> **WHAT THIS TASK INVOLVES**
Copy the book review's passage from "At 40, living" up to and including "or two later.)", and replace "cooking" with "baking".

Segment Start: SOURCE DOCUMENT

At 40, living alone in the family home, Hugo Whittier, an irresistible, irrepressible, uproariously droll curmudgeon, wants nothing more than to die --- except maybe to be left alone. As he sits in his room, he muses, he philosophizes and he complains constantly. Very little pleases him and he can barely tolerate interaction with others of his species.
Hugo does, however, love smoking and cooking --- and writing, although he would vehemently deny it. He tosses out a recipe here and there, but I'm not at all sure I would dare use any of them. In the first instance, for example, he left out one ingredient. (It showed up a chapter or two later.)
THE EPICURE'S LAMENT is set down in hilarious, and sometimes poignant, journal entries. Hugo writes volumes, filling three notebooks in the telling of his story and starting a fourth. In the pages, he rails against his dead mother with hostile invectives, remembers his dad lovingly and begrudgingly learns some good about humankind.
Hugo did not have a happy childhood, and his adult years aren't shaping up much better. Now, Hugo's life is coming to an end due to a rare affliction called Buerger's disease --- unless he makes some drastic changes in his lifestyle. Not surprisingly, he is unwilling to alter even one thing about his life. Quite the contrary; he looks forward to his imminent end. Residing in the home where he grew up, he has happily ensconced himself in the tower bedroom awaiting that end.
Unfortunately for him, his brother's marriage hits the skids and Dennis, a couple of years Hugo's senior, pulls up one day with a U-Haul and unloads his few salvaged possessions. As one would suspect, this doesn't sit well with Hugo, so he focuses on patching up Dennis's marriage --- in between trying to seduce the cashier at the corner store or his sister-in-law's au pair. To make matters even worse, Hugo's wife, who left him ten years earlier, returns with "their" (he denies that, too) child in tow and moves in alongside the two brothers. This only heightens Hugo's desire to hasten his impending death.
What seems like a predictable story most certainly is not. Several excellent surprises, all discovered through Hugo's caustically witty diaries, await the lucky reader. Ms. Christensen does an incredible job of writing from a man's perspective, especially that of a hermitic, solitude-loving, middle-aged man who is pretty much obsessed with sex and cigarettes. The outrageous voice she has given Hugo resonates with irritation yet exudes a sense of unappreciated intelligence. Petulance radiates from his every conversation. The man has an undeniable gift with words; he simply chooses to use mostly the gloomy and cynical ones. Hugo is destined to become a classic character. He is not one to be missed.

Segment End: SOURCE DOCUMENT
Segment Start: SUPPLIED MATERIAL

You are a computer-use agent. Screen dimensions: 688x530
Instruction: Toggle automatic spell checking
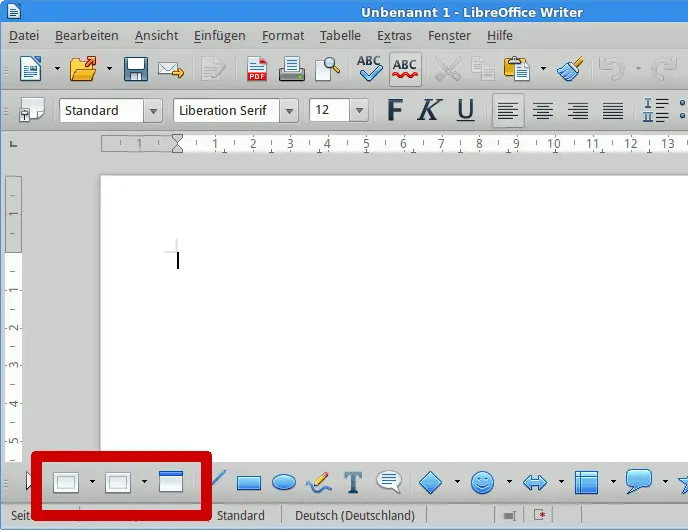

Segment End: SUPPLIED MATERIAL

> **WRITTEN ANSWER**
At 40, living alone in the family home, Hugo Whittier, an irresistible, irrepressible, uproariously droll curmudgeon, wants nothing more than to die --- except maybe to be left alone. As he sits in his room, he muses, he philosophizes and he complains constantly. Very little pleases him and he can barely tolerate interaction with others of his species.
Hugo does, however, love smoking and baking --- and writing, although he would vehemently deny it. He tosses out a recipe here and there, but I'm not at all sure I would dare use any of them. In the first instance, for example, he left out one ingredient. (It showed up a chapter or two later.)